Word of the jobs cuts were first seen on job-sharing website The Layoff, where multiple posters complained of layoffs within the bank’s mortgage operations teams, which include loan processors and underwriters.
Wells Fargo on Friday confirmed that there were layoffs within its home lending operation, but declined to specify the scope of cuts.
“We are carrying out displacements in a transparent and thoughtful manner and providing assistance, such as severance and career counseling. Additionally, we are committed to retaining as many employees as possible and will do everything we can to help them identify other opportunities within Wells Fargo,” a Wells Fargo spokesperson said in a statement provided to Insider.
Postings on The Layoff, however, suggest Wells Fargo’s layoffs hit mortgage teams in at least five US cities, including the Phoenix, Des Moines, and San Antonio markets, as well as in Portland, Oregon, and Raleigh, North Carolina.
“Was told this afternoon that select Agency processors, underwriters, and managers were laid off,” one anonymous poster wrote on Thursday.
“Processing, underwriting, and credit administration teams were notified ‘their position would be eliminated because of the changing mortgage market.’ They were given a 2 week notice,” another poster said.
Wells Fargo, in confirming the cuts, blamed the sharp decline in home mortgage originations as the Fed raises interest rates to combat inflation. In recent weeks, average rates for 30-year fixed mortgages have reached those last seen in 2010, above 5%.
“The home lending displacements this week are the result of cyclical changes in the broader home lending environment. The employees affected by these changes have each been an essential part of our success,” the Wells Fargo statement to Insider said.
In April, Wells Fargo reported that revenues within home lending had fallen to $1.5 billion in the first quarter of 2022, down 33% on the same period in 2021 and 19% on the fourth quarter of last year.
“We believe the mortgage market experienced its largest quarterly decline since 2003, primarily due to lower refinance activity in response to higher mortgage rates,” Wells Fargo CFO, Mike Santomassimo, told analysts on the bank’s quarterly earnings call this April.

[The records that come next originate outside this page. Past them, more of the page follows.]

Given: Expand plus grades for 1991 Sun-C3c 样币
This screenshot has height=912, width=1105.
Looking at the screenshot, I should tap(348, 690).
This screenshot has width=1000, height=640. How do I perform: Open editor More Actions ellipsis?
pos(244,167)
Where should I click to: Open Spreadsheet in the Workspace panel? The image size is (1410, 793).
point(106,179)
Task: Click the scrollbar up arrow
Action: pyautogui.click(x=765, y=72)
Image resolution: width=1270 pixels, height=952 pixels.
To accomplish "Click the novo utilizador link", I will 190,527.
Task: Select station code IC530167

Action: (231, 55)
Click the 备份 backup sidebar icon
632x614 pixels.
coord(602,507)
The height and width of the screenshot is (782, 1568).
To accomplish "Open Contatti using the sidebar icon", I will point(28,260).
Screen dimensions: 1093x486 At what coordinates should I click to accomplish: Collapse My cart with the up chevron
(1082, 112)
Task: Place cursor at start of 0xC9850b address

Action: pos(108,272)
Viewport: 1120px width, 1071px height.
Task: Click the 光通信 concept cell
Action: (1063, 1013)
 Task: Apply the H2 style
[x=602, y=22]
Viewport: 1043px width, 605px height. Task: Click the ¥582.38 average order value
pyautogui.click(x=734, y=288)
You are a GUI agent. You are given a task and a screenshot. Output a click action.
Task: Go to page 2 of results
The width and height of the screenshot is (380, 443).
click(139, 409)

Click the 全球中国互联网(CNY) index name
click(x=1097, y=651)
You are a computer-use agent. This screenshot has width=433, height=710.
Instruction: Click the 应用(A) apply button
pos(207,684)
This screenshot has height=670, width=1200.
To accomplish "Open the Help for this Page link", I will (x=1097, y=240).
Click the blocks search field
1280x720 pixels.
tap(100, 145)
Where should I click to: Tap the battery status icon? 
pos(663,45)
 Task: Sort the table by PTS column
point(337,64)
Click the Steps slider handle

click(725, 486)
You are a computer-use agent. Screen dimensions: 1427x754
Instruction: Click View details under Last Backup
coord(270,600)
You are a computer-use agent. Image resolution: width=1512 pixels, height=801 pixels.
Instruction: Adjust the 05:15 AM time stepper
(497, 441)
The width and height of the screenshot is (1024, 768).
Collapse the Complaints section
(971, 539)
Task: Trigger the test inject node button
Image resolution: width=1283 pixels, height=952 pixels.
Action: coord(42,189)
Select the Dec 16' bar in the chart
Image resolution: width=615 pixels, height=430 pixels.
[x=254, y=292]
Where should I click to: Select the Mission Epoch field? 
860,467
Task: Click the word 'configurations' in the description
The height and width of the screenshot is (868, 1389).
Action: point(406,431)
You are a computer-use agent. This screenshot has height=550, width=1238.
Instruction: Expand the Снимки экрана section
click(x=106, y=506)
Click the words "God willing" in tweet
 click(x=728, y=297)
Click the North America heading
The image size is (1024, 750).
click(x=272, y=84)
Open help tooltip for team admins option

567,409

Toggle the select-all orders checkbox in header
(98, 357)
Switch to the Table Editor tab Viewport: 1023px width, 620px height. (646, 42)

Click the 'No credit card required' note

“We’ve started to reduce expenses in response to the decline in volume and expect expenses will continue to decline throughout the year as excess capacity is removed and aligned to lower business activity,” Santomassimo also told analysts.
Wells Fargo hasn’t been the only mortgage company affected by rising rates and pressure on home lending volumes.
On Tuesday, Housing Wire reported that tech startup Blend, which runs the technology used by major
including Wells Fargo, had laid off 10% of its staff. Also on Tuesday, mortgage startup Better, which has been beset by controversy since it began cutting staff last December, also announced it was pursuing another round of mass layoffs, TechCrunch reported. The job cuts came after Better laid off thousands of employees in March.